= WHAT THIS EXERCISE ASKS =
(A) Reproduce the headphone hair article between "We independently review" and "your best appearance.", inclusive.
(B) Rewrite the listing with "screenshot" replaced by "screen capture", changing nothing else, and leave out the pictures.

= EXTRACT TO READ =
------------
How to Avoid Headphone Hair: No More Bad Hair Days

A man wearing headphones has his hair flattened by the headband. (From: Unsplash)
A man wearing headphones has his hair flattened by the headband. (From: Unsplash)

We independently review all our recommendations. Purchases made via our links may earn us a commission. Learn more ❯

Put a stop to worrying about headphone hair with this comprehensive guide on what it is, how to fix it, and how to prevent it.

Ever needed to remove your headphones after some time in the office, only to find a dent on your hair, where your headphone band used to be?This can make you feel a bit conscious about how you look, especially when professional environments like the workplace require you to always be on your best appearance.

It gets even more frustrating when your headphone hair can’t be tamed even after combing it with your hands. At inopportune moments, like prior to important meetings, this can be extremely concerning, too!

A man wearing headphones has his hair flattened by the headband. (From: Unsplash)
A man wearing headphones has his hair flattened by the headband. (From: Unsplash)

If you’re tired of worrying about your hair each time you use your headphones, this guide is for you. In this article, we’ll discuss how to deal with “headphone hair,” and how you can prevent it from occurring in the future.

What Is Headphone Hair?

Fortnite player - Myth's headphone hair (From: Twitch/Myth)
------------
= SOURCE DATA =
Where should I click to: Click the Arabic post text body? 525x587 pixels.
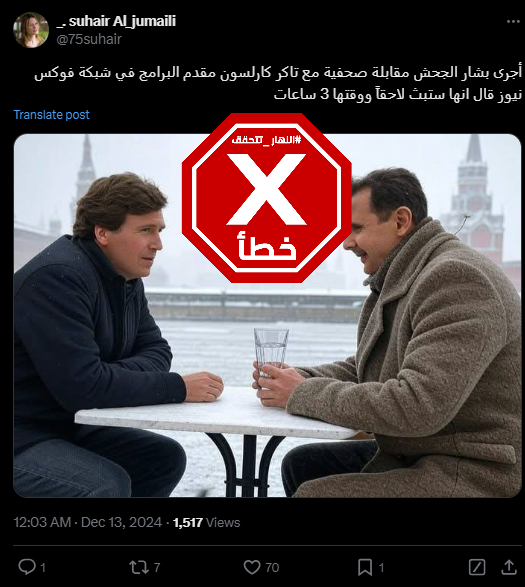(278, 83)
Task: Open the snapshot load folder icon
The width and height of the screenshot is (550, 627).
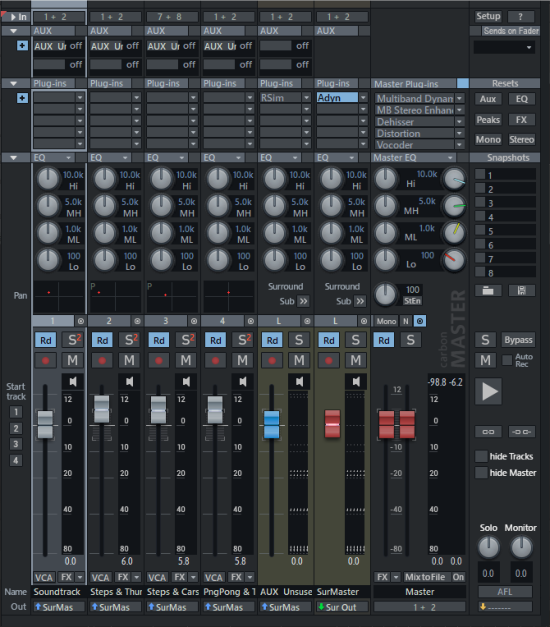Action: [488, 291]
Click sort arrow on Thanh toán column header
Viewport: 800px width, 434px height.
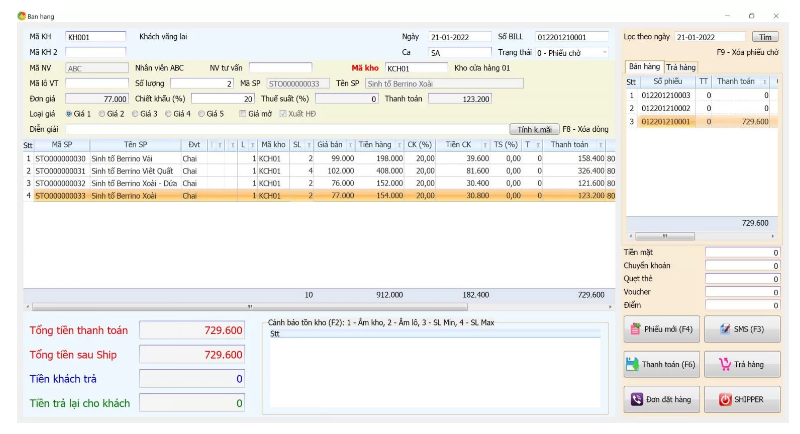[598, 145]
------------
= TASK ANSWERS =
(A)
We independently review all our recommendations. Purchases made via our links may earn us a commission. Learn more ❯

Put a stop to worrying about headphone hair with this comprehensive guide on what it is, how to fix it, and how to prevent it.

Ever needed to remove your headphones after some time in the office, only to find a dent on your hair, where your headphone band used to be?This can make you feel a bit conscious about how you look, especially when professional environments like the workplace require you to always be on your best appearance.

(B)
Where should I click to: Click the Arabic post text body? 525x587 pixels.
(278, 83)
Task: Open the snapshot load folder icon
The width and height of the screen capture is (550, 627).
Action: [488, 291]
Click sort arrow on Thanh toán column header
Viewport: 800px width, 434px height.
[598, 145]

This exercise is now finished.